Günümüzde Avrupa toplumlarında şakşakçılık neredeyse yok olurken bizde ise en üst boyutlara ulaşmış durumdadır. Bazı televizyon programlarında para ile tutulan şakşakçılardan, üç-beş maç biletine sahalara sokulan şakşakçılara kadar renklilik taşır bizdeki şakşakçılık. Öyle ki, bir cenaze töreninde ya da bir protesto mitinginde dahi sazı bulan alır eline. Alkışın her türlü yozluğunu yaşamıştır bu topraklar. Katillerin, diktatörlerin, hırsızların ve hatta kendilerine küfür edenlerin bile alkışlandığını gördük. Bazı politikacıların çeşitli vaatlerle ve parayla kendilerini alkışlattıklarına şahit olduk. Şakşakçılık öyle inanılmaz boyutlara ulaştı ki birilerine yaranmak için
teşekkürcülük denen yeni bir yalakalık olgusu yarattı.

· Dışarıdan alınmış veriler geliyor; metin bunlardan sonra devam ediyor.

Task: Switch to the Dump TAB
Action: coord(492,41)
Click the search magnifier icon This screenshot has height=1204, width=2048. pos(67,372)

Sosyal medyanın hayatımıza girmesiyle de şakşakçılık toplumu sarmış-sarmalamış durumdadır. Düne kadar "Padişahım çok yaşa" diyenler de bugün "Başkanım çok yaşa" demektedirler. Kültürel ve sosyal gelişimini tamamlamamış toplumlarda, o masum ve doğal alkış yerine, yapmacık ve çıkarcılık şakşakçılığı devam etmekte ve hep bir ağızdan "Yaşa", "Varol", "Bravo", "Haydi hep beraber", "Ya ya ya, şa şa şa, bizim takım çok yaşa", "Alkışlarla huzurlarınızda", "Alkışlarla uğurluyoruz" şeklinde bağırarak iş şakşak çığırtkanlığına dönüşmüştür. İnsan doğasının en masum eylemsel ifadesi olan alkışın, çıkar ve menfaat karşılığı şakşakçılığa dönüşmesi umarız en kısa sürede son bulur.